## [What is being asked]
If a line in the data holds "record", copy that line out in full.

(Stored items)
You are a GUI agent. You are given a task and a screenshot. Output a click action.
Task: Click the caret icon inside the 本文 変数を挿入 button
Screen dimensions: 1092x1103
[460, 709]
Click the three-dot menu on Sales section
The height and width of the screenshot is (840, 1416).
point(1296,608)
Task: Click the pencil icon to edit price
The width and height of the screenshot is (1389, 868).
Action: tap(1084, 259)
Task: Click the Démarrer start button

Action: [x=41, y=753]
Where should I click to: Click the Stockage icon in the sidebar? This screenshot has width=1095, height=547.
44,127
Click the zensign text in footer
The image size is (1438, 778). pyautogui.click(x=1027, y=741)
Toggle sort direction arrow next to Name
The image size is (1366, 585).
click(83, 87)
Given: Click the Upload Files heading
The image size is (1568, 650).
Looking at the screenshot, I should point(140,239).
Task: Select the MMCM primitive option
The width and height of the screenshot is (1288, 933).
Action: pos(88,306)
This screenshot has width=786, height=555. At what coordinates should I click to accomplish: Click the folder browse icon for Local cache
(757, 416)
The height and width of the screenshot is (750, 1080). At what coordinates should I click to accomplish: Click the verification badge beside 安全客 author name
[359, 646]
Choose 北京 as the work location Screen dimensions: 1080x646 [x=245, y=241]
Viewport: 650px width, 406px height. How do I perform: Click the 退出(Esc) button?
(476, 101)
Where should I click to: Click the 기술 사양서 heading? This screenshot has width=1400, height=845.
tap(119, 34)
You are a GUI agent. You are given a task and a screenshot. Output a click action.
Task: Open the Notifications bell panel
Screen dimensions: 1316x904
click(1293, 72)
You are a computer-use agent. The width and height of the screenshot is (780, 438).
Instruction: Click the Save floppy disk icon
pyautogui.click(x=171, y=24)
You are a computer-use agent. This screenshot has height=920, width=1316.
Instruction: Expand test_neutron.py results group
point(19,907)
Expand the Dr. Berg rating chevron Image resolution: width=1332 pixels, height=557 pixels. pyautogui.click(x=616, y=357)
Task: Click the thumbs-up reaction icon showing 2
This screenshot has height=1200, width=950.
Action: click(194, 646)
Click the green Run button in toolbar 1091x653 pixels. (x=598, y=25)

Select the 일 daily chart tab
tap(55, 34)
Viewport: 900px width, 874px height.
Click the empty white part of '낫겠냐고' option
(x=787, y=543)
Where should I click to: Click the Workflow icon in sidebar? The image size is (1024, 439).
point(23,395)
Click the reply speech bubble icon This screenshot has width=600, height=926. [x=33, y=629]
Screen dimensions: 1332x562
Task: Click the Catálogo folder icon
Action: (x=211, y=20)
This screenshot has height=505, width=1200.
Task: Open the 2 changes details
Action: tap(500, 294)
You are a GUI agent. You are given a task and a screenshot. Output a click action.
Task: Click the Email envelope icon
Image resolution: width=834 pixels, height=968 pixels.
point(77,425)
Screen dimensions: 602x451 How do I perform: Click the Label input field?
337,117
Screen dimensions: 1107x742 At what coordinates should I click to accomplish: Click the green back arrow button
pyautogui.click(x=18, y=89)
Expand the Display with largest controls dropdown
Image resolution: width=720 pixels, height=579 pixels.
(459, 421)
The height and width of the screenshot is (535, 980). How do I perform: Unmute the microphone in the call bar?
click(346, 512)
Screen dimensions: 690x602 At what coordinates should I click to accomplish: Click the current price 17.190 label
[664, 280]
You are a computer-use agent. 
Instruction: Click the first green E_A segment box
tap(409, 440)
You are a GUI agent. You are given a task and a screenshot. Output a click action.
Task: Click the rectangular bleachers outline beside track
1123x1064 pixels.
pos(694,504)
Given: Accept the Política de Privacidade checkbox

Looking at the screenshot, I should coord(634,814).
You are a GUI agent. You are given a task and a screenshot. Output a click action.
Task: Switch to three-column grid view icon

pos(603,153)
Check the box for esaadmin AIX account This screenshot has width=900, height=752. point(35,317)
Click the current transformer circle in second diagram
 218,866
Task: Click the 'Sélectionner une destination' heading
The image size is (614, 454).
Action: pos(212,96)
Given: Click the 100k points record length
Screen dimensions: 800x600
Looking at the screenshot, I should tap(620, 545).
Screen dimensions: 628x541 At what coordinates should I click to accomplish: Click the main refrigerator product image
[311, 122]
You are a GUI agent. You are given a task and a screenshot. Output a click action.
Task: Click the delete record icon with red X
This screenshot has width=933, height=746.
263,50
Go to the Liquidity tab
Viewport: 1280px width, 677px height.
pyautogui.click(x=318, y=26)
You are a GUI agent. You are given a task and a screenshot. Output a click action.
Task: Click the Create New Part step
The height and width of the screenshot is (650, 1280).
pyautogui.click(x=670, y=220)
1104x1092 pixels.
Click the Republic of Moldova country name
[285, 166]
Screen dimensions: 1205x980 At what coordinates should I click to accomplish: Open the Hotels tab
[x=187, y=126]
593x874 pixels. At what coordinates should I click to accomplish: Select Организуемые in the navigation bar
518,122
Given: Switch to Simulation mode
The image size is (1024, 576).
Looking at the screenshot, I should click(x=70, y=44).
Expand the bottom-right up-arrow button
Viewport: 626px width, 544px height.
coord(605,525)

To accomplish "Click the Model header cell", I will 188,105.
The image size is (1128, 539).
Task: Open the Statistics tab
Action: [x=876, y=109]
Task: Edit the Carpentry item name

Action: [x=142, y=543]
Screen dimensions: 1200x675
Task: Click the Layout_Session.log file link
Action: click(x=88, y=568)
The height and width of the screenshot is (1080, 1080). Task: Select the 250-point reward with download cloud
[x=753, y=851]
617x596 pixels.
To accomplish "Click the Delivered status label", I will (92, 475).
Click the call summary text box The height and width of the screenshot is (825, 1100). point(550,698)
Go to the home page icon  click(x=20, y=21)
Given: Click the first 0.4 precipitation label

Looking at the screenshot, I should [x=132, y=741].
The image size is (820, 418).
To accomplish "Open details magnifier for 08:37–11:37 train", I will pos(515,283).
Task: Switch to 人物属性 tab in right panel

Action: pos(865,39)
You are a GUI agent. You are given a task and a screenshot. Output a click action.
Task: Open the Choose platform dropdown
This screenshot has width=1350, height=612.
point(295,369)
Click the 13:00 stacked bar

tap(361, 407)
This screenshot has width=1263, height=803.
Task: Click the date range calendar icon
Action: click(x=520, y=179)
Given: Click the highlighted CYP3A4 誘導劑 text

## [Answer to the problem]
Given: Click the 100k points record length
Task: Click the delete record icon with red X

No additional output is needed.